### Task item
Could you reproduce all of these records exactly?
━━━━━━━━
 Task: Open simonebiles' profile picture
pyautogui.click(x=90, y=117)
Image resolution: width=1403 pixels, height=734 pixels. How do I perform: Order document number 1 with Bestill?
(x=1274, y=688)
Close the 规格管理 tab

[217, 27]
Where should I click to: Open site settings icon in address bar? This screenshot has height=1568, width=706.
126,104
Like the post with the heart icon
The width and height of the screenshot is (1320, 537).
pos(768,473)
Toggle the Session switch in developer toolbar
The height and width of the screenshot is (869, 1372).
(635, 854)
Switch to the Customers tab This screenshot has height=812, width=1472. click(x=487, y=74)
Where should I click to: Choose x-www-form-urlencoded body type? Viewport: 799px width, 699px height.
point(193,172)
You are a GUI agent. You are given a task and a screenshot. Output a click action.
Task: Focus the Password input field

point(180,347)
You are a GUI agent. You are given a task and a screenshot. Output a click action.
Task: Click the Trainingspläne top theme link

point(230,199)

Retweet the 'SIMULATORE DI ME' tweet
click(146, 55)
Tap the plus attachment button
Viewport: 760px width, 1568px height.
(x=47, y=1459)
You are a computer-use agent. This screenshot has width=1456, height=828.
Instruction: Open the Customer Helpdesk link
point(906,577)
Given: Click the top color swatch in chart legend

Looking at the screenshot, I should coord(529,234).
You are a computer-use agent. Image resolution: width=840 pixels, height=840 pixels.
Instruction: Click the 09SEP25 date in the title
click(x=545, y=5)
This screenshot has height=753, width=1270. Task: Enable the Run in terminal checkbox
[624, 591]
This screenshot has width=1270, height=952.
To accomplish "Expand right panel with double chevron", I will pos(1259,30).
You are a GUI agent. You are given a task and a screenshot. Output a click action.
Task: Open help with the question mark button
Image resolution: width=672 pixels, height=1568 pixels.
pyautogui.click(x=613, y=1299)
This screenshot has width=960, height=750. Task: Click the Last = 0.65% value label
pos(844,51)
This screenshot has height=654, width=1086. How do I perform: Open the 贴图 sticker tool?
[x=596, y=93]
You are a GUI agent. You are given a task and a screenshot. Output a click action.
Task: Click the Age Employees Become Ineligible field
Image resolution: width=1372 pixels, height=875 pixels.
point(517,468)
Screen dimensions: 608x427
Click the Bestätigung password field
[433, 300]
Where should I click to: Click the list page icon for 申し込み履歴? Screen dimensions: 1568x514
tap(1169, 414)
━━━━━━━━
### Exercise solution
 Task: Open simonebiles' profile picture
pyautogui.click(x=90, y=117)
Image resolution: width=1403 pixels, height=734 pixels. How do I perform: Order document number 1 with Bestill?
(x=1274, y=688)
Close the 规格管理 tab

[217, 27]
Where should I click to: Open site settings icon in address bar? This screenshot has height=1568, width=706.
126,104
Like the post with the heart icon
The width and height of the screenshot is (1320, 537).
pos(768,473)
Toggle the Session switch in developer toolbar
The height and width of the screenshot is (869, 1372).
(635, 854)
Switch to the Customers tab This screenshot has height=812, width=1472. click(x=487, y=74)
Where should I click to: Choose x-www-form-urlencoded body type? Viewport: 799px width, 699px height.
point(193,172)
You are a GUI agent. You are given a task and a screenshot. Output a click action.
Task: Focus the Password input field

point(180,347)
You are a GUI agent. You are given a task and a screenshot. Output a click action.
Task: Click the Trainingspläne top theme link

point(230,199)

Retweet the 'SIMULATORE DI ME' tweet
click(146, 55)
Tap the plus attachment button
Viewport: 760px width, 1568px height.
(x=47, y=1459)
You are a computer-use agent. This screenshot has width=1456, height=828.
Instruction: Open the Customer Helpdesk link
point(906,577)
Given: Click the top color swatch in chart legend

Looking at the screenshot, I should coord(529,234).
You are a computer-use agent. Image resolution: width=840 pixels, height=840 pixels.
Instruction: Click the 09SEP25 date in the title
click(x=545, y=5)
This screenshot has height=753, width=1270. Task: Enable the Run in terminal checkbox
[624, 591]
This screenshot has width=1270, height=952.
To accomplish "Expand right panel with double chevron", I will pos(1259,30).
You are a GUI agent. You are given a task and a screenshot. Output a click action.
Task: Open help with the question mark button
Image resolution: width=672 pixels, height=1568 pixels.
pyautogui.click(x=613, y=1299)
This screenshot has width=960, height=750. Task: Click the Last = 0.65% value label
pos(844,51)
This screenshot has height=654, width=1086. How do I perform: Open the 贴图 sticker tool?
[x=596, y=93]
You are a GUI agent. You are given a task and a screenshot. Output a click action.
Task: Click the Age Employees Become Ineligible field
Image resolution: width=1372 pixels, height=875 pixels.
point(517,468)
Screen dimensions: 608x427
Click the Bestätigung password field
[433, 300]
Where should I click to: Click the list page icon for 申し込み履歴? Screen dimensions: 1568x514
tap(1169, 414)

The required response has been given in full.